▶ About this exercise
Some lines in the data below hold the string "size". Report how many, as a bare number.

▶ Records
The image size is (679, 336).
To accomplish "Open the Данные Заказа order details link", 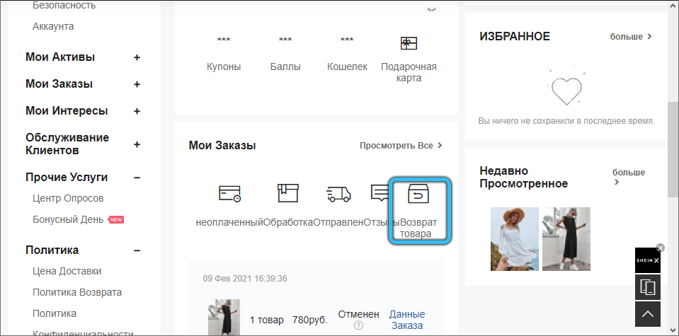I will [x=407, y=320].
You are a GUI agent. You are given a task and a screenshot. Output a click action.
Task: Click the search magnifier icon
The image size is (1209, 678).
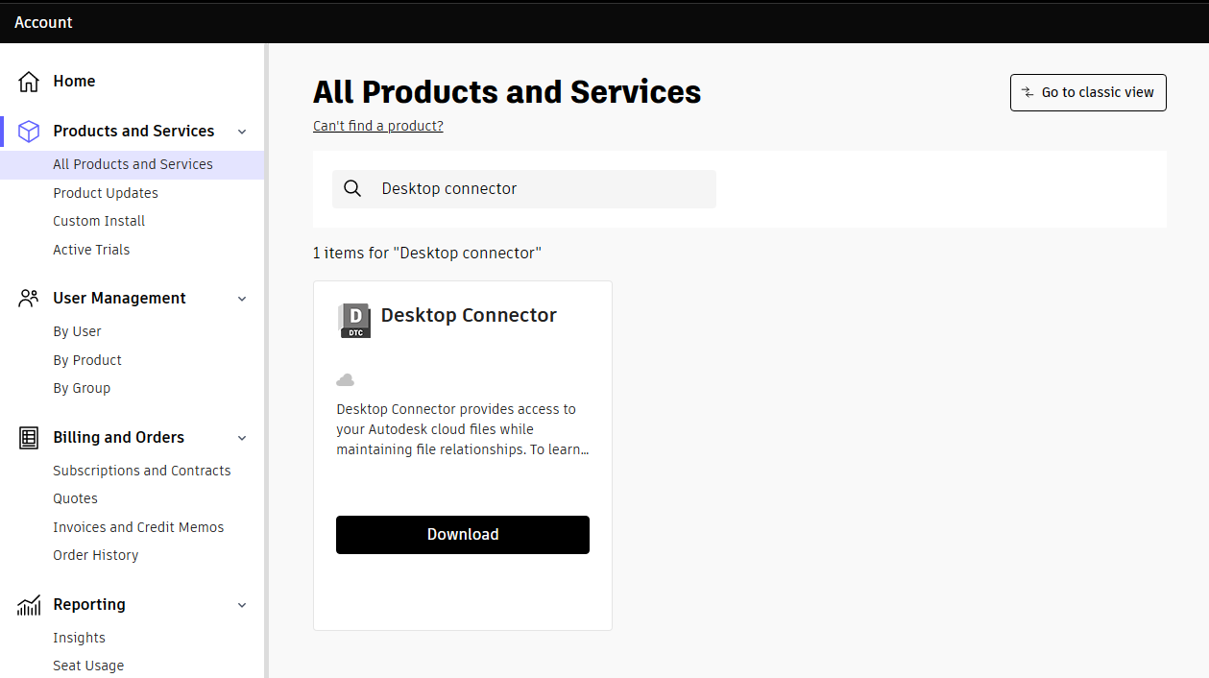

▶ Result of the task
2